# Start of Text extract
News of the Women's cry for freedom came to us from North, South, East and West, and we felt ourselves part of a Universal movement. We were keyed up to any sacrifice. We felt that the fate of other women depended upon us. We knew that our battle to overcome the first and greatest barrier—to obtain political liberty—was to be a sharp one. We hoped it would be short. We heard that on June 14th, but a month before our women had gone to prison, the women of Finland had gained their vote. We believed then that the franchise would be won for British women within a few months' time.
Very soon after Annie Kenney, Mrs. Knight and Mrs. Sparborough had gone to prison, another opportunity occurred for our Union to strike a blow at the Government, for it was announced that there was to be a by-election; this time at Cockermouth. Christabel was at first the only member of the Union free to take part in the Election. She at once introduced an entirely new departure in electioneering tactics by hiring a stall in the market-place, where she sold Votes-for-Women literature. When, by this means she had collected a sufficient crowd around her, she mounted a stool and addressed the people, explaining to the electors that she wished them to vote against the Liberal candidate in order to show the Government that they did not approve of its refusal to give votes to women. After a time other women joined her and the little band of Suffragettes made a considerable impression upon the people of Cockermouth, who had heard of the imprisonments in London and Manchester and who were deeply moved by learning that women were prepared thus to fight and to suffer for their cause. When on August 3rd, the poll was declared, it was found that the Liberals had lost the seat which had long been held for them by Sir Wilfred Lawson, and that Sir John Randles, the Unionist candidate had been returned by a majority of 690. The figures being:
| Sir John Randles (U) | 4,593 |
| Hon. F. Guest (L) | 3,903 |
| Robert Smillie (Lab.) | 1,436 |
The Votes at the General Election had been:
| Sir W. Lawson (L) | 5,439 |
| Sir J. Randles (U) | 4,784 |
Probably because the Liberal nominee against whom she was working had been returned to Parliament, and also because she had been single-handed, Mrs. Drummond's campaign at Eye had passed almost unnoticed outside the constituency itself. At Cockermouth, on the other hand, the Liberal had been defeated, and so it naturally followed that all the influences that had led to his defeat were carefully analysed by the politicians and the Press. Some of the members of the Women's Social and Political Union had formerly been Liberals and though the Liberal leaders steadfastly declared that the action of women could make no possible difference to the situation, they were very deeply incensed by the thought that women should dare to put the question of their own enfranchisement before every other consideration and, instead of seeking to win the Government's favour as they had done in the past, should prefer attempting to force those in power to attend to their claims.
# End of Text extract
# Start of Records provided
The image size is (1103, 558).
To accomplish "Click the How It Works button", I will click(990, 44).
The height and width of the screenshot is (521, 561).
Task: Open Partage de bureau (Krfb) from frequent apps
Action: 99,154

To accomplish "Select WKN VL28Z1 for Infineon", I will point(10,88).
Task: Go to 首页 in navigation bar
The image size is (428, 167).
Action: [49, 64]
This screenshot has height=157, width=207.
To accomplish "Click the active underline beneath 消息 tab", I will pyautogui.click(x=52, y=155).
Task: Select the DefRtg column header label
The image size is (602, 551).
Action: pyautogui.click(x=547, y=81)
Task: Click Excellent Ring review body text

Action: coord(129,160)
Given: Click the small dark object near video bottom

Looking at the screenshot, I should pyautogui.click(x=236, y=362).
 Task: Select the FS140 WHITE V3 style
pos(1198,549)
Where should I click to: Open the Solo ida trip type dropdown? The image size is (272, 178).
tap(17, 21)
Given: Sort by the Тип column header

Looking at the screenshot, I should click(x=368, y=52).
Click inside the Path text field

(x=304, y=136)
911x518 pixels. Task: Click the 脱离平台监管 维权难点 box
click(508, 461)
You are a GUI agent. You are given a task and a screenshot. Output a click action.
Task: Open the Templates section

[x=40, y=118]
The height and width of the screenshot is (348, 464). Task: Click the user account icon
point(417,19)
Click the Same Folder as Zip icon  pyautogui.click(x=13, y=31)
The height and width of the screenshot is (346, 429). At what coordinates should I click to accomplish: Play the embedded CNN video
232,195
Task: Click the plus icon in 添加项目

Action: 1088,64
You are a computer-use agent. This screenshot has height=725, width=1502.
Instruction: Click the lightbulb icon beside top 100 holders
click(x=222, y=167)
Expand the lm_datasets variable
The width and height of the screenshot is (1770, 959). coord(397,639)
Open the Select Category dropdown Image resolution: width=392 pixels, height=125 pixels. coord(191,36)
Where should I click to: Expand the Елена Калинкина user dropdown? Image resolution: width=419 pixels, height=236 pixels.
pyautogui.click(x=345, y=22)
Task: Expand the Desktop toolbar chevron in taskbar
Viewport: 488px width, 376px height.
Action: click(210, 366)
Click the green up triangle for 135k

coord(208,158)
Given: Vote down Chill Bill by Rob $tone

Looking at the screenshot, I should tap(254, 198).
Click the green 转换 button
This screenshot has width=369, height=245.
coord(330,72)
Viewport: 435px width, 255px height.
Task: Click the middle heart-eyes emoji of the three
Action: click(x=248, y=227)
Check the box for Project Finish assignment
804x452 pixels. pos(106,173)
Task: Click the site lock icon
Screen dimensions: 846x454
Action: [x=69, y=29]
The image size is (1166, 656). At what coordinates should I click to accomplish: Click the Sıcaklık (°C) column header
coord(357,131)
# End of Records provided
● Set task 1
In the listing, rewrite the lines starting at "Click the Same" and ending at "click(x=222, y=167)", putting "symbol" in place of "icon" throughout and leaving everything else as it is.
● Set task 2
Extend the passage on the women's suffrage campaign, picking up after its final sentence.

● Task result 1
Click the Same Folder as Zip symbol  pyautogui.click(x=13, y=31)
The height and width of the screenshot is (346, 429). At what coordinates should I click to accomplish: Play the embedded CNN video
232,195
Task: Click the plus symbol in 添加项目

Action: 1088,64
You are a computer-use agent. This screenshot has height=725, width=1502.
Instruction: Click the lightbulb symbol beside top 100 holders
click(x=222, y=167)

● Task result 2
To a man the politicians were surprised. "Who would have dreamt," they said, "that women could be so selfish?" Though their candidate, Mr. Robert Smillie, had not been attacked, the Labour men were also discontented, for there were Labour women in the Women's Social and Political Union, and they considered that these particular women ought to have been working directly for the Labour Party and not to have been subordinating its interests to the getting of votes for themselves. The Conservatives meanwhile said very little about the matter, for their candidate had won and having, therefore, no reason to be aggrieved, they contented themselves with declaring that a glorious victory had been won for the cause of Tariff Reform.
So much for the politicians. The Party-following Press, with scarcely an exception, had been unanimous from the very first in their hostility to the Women's Social and Political Union and its methods. Now, as before, they either shook their heads at us, expressing sorrow and regret that we should place ourselves in opposition to the "forces of progress," or merely professed amusement that we should be so foolish and conceited as to think that anything that we could say or do would influence elections.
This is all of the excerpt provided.